Se stai ottimizzando la pagespeed di un sito, il caricamento degli stili di carattere come i Google Fonts possono generare dei rallentamenti.

Per la precisione, il caricamento da link esterno dei Google Fonts blocca il render della pagina che deve aspettare la risoluzione dei processi dedicati ai caratteri.

Un altro problema ricorrente è il caricamento delle informazioni della pagina prima del fonts, che crea l’effetto FOIT (flash of invisible text), rendendo invisibile il testo fino alla fine del caricamento dell’informazione richiesta.

Nell’articolo precedente ho iniziato a pubblicare guide per l’ottimizzazione tramite Lighthouse, usando il tool di Google per individuare le aree critiche da migliorare.

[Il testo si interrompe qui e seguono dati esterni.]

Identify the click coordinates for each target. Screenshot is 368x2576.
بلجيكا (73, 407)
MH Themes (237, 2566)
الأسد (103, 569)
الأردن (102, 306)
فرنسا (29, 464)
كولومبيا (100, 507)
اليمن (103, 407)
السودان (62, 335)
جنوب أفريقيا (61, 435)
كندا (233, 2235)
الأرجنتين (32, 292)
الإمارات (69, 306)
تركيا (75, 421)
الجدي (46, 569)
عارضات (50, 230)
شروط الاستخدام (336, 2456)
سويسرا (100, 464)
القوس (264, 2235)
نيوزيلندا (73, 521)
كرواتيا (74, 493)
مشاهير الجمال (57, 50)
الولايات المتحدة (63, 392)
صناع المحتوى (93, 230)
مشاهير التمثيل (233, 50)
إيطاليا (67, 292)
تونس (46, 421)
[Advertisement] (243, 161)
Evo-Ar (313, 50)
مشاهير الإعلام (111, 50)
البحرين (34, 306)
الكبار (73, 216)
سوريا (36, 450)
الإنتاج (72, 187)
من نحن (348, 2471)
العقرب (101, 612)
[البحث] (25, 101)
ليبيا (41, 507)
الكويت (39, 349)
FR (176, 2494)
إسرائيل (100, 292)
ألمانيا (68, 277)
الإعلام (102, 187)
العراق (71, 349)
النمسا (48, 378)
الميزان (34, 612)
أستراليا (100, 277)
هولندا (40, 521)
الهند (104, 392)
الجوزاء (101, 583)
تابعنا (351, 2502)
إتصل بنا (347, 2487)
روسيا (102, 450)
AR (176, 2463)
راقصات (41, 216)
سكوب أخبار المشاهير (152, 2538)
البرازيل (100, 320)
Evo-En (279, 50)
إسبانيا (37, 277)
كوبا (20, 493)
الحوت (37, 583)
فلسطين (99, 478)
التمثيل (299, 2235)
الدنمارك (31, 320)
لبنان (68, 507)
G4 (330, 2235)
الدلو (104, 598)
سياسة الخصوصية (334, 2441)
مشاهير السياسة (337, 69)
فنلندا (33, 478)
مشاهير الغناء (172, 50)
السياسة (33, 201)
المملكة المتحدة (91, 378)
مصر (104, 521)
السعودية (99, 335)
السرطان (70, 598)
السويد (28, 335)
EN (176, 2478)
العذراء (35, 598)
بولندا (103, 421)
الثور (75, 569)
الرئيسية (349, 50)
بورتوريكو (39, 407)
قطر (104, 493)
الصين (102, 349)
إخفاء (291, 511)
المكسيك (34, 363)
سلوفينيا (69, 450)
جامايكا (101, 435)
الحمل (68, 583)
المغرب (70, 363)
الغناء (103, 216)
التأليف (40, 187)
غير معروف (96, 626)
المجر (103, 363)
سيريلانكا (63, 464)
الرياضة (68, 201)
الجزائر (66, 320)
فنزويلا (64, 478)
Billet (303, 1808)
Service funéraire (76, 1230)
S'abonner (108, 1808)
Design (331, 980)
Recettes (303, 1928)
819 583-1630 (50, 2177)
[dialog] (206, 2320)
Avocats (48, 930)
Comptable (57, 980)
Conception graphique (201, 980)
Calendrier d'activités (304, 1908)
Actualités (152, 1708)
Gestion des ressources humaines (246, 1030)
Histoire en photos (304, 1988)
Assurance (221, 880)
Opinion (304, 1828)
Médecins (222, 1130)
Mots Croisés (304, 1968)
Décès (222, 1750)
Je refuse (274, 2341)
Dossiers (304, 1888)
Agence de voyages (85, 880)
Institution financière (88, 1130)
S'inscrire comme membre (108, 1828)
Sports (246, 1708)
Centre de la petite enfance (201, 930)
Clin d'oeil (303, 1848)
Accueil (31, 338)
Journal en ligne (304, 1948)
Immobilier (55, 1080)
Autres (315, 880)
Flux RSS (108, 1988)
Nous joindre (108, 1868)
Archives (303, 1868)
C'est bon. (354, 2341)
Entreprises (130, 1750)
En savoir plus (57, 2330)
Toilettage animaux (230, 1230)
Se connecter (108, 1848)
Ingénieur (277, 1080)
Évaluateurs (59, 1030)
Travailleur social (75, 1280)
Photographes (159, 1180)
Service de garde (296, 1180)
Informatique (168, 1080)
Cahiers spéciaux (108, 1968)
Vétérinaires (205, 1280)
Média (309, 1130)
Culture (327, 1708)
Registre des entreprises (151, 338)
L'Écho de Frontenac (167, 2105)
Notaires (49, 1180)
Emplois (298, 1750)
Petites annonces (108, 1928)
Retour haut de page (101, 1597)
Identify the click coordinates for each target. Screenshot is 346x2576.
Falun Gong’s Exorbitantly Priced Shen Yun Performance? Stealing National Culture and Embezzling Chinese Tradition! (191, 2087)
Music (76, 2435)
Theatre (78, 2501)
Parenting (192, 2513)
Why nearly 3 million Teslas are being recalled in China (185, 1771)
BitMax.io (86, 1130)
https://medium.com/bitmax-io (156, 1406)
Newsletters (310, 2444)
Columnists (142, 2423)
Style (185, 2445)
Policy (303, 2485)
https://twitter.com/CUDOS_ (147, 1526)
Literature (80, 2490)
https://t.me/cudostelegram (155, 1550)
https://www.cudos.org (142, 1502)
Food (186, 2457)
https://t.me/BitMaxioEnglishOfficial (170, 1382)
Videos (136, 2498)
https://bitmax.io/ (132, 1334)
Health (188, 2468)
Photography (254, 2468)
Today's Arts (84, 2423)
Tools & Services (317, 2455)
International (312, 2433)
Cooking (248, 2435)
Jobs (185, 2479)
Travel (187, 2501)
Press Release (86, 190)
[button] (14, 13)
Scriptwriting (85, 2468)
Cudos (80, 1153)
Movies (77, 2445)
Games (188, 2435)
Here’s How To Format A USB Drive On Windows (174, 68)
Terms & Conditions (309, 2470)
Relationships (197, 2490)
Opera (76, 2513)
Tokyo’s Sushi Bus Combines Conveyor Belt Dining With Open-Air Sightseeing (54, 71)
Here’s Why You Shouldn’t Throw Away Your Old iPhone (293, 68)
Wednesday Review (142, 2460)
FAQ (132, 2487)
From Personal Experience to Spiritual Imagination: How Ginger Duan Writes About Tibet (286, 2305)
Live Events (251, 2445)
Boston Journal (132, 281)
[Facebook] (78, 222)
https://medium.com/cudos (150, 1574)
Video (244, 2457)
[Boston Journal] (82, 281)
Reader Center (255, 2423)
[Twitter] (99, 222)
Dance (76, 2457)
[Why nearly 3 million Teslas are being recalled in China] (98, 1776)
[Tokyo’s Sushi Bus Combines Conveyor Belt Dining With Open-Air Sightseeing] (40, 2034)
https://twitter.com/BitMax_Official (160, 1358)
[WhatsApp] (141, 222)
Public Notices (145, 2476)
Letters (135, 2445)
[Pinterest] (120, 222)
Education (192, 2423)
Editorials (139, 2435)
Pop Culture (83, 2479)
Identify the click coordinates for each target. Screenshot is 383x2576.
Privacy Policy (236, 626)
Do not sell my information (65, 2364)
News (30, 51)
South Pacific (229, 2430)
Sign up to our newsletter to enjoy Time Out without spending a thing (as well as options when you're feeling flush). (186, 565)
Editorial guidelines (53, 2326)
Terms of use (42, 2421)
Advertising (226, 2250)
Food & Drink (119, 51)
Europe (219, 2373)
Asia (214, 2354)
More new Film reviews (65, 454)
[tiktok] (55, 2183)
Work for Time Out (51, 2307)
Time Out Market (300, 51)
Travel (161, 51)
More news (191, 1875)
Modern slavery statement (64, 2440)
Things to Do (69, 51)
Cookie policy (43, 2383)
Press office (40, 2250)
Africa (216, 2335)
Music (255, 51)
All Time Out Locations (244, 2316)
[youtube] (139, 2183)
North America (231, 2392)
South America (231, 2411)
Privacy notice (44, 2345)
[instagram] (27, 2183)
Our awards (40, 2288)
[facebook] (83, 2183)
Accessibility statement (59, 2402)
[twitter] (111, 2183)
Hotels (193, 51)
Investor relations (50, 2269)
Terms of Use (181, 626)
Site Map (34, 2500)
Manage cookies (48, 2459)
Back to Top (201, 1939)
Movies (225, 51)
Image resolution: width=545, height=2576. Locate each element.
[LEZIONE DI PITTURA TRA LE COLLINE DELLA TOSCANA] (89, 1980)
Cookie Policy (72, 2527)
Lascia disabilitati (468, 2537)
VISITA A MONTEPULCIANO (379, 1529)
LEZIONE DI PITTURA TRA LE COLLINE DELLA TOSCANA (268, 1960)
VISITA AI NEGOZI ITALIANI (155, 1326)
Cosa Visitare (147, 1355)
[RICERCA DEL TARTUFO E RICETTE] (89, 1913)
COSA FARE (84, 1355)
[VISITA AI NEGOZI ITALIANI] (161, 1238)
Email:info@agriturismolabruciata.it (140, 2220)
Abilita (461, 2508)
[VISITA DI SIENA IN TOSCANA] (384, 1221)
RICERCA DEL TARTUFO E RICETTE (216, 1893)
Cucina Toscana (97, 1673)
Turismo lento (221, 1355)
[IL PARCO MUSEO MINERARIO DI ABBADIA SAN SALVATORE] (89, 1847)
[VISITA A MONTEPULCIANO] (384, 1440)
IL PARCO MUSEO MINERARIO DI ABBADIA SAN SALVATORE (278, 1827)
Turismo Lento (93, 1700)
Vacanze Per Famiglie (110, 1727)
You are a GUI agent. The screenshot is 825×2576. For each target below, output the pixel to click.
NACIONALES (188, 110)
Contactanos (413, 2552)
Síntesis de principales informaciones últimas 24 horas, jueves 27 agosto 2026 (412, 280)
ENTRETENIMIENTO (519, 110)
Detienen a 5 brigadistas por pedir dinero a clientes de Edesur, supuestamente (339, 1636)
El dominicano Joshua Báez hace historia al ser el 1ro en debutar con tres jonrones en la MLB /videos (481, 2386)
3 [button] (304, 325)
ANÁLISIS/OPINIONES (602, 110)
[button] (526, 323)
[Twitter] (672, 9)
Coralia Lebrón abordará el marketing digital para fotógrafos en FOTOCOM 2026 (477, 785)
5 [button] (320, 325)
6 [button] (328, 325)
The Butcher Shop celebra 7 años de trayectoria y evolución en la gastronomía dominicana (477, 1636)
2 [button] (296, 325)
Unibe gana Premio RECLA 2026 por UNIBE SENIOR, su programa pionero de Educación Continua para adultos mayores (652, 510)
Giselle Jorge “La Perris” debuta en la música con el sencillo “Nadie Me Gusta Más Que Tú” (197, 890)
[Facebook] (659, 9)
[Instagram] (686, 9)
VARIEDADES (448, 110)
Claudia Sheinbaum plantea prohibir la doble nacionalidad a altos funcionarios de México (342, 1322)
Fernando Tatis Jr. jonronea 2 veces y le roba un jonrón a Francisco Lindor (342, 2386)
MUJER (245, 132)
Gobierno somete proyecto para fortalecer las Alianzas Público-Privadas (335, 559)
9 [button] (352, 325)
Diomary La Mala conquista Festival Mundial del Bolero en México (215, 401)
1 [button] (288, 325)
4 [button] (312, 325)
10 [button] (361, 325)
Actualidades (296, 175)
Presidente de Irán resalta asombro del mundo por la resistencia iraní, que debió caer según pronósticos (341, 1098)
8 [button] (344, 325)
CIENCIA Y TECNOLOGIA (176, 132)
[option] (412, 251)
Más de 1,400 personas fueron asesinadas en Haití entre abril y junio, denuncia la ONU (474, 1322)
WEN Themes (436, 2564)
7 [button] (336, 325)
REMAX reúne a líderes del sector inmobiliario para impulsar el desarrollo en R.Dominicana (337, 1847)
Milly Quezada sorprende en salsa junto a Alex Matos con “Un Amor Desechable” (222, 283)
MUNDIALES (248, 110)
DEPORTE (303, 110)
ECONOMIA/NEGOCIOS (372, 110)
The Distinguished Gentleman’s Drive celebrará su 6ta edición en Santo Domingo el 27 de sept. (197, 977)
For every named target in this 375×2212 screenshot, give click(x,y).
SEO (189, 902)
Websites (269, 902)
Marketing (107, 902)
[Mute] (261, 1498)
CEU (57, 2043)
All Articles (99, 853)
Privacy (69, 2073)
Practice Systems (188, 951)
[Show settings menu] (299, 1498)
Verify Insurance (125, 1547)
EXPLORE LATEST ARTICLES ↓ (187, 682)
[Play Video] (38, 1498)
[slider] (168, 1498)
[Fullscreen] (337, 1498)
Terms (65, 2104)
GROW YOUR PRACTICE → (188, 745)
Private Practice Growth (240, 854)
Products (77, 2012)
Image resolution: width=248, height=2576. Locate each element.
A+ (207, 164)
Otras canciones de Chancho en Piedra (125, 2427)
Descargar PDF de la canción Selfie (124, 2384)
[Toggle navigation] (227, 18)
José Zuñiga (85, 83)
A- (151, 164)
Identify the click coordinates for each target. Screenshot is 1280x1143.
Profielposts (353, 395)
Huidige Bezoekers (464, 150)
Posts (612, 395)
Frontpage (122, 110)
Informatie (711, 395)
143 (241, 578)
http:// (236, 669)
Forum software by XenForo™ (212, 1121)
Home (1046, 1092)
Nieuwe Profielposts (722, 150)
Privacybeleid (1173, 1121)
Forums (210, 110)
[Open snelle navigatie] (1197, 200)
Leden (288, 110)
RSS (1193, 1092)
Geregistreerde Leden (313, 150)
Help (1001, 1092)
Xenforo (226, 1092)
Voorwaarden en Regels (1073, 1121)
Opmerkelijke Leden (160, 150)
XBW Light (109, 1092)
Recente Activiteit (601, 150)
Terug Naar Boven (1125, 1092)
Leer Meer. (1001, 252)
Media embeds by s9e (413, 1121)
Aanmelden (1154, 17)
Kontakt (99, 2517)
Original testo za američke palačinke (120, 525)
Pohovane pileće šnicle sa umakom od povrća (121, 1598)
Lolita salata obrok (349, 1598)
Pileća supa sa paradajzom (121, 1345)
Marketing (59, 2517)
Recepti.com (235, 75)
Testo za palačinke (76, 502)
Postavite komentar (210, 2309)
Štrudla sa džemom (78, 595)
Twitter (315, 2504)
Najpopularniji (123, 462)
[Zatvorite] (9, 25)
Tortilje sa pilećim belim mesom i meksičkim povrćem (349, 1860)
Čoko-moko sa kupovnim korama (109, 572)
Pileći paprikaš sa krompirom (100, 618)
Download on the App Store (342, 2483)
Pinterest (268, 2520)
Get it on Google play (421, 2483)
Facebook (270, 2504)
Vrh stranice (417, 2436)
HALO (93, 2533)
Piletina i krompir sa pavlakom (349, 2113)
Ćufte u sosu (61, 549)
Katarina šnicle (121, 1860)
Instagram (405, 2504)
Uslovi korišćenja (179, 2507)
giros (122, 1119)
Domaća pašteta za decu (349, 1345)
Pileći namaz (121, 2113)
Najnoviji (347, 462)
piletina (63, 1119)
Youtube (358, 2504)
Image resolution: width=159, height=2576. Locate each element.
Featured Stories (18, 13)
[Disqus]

In questo articolo continuerò con il miglioramento della User Experience mostrando metodi di caricamento alternativi dei fonts. 

Caricamento asincrono

Il metodo più semplice per risolvere i problemi di blocco nel render della pagina è caricare in maniera asincrona i fonts.

Questo metodo richiede l’utilizzo di javascript e un setup di fonts di fallback (caricati nel caso il font primario non sia visibile) nel caso in cui l’utente blocchi da impostazione del browser i processi javascript.

Un altro requisito è che il browser supporti la chiamata CSS @font-face.

Per operare bisogna padroneggiare Web Font Loader, un progetto realizzato da Google e Adobe Typekit

Esistono degli script personalizzati per i differenti tipi di fonts (Fonts.com, Typekit) che troverete nella pagina del progetto, vi riporto solo la versione più utilizzata, quella dei fonts di Google:

<script type="text/javascript">
 WebFontConfig = { 
  google: { families: [ 'INSERISCI TRA APICI I TUOI FONTS' ] }
};
(function() { var wf = document.createElement('script');
wf.src = ('https:' == document.location.protocol ? 'https' : 'http') + 
'://ajax.googleapis.com/ajax/libs/webfont/1.5.18/webfont.js'; 
wf.type = 'text/javascript'; 
wf.async = 'true';
var s = document.getElementsByTagName('script')[0]; 
s.parentNode.insertBefore(wf, s);
})(); </script>

Lo svantaggio di questo metodo è che richiede una certa familiarità con le proprietà di @font-face e un bel po di prove per comprendere qual’è l’opzione migliore per il sito.

Senza considerare che la visibilità dei fonts dipende da una fonte esterna, che potrebbe essere essere inutilizzabile per un tempo indefinito.

Caricare i google fonts localmente

Un metodo semplice ed efficace è quello di caricare localmente i font ed effettuare la chiamata tramite quella sezione di CSS (critical path) interno alle pagine che vogliamo venga caricato velocemente.

Vai su fonts.google.com e scarica i fonts che utilizzi.

  • Vai su fonts.google.com e scarica i fonts che utilizzi.
  • Crea una cartella nella root del tuo sito dove inserire i file scaricati.
  • Vai su Google Webfonts Helper e personalizza il codice CSS relativo ai fonts in uso. Puoi inserire il percorso dal quale verrà caricato il carattere direttamente sul sito.
  • Inserisci le chiamate nel tuo CSS principale.
  • Controlla che non ci siano chiamate esterne ancora attive.

Lo svantaggio di questo sistema è che risulta più lento del caricamento da CDN di Google.

Esatto: caricare un file localmente impiega più tempo del caricamento da fonts.google.com .

Ma c’è una soluzione.

Potete segnalare i file nel vostro service worker e tenerli in cache per un tempo indefinito.

In questo modo riuscirete ad avere i caratteri necessari a visualizzare il sito sempre visibili e senza ritardi nel caricamento della pagina.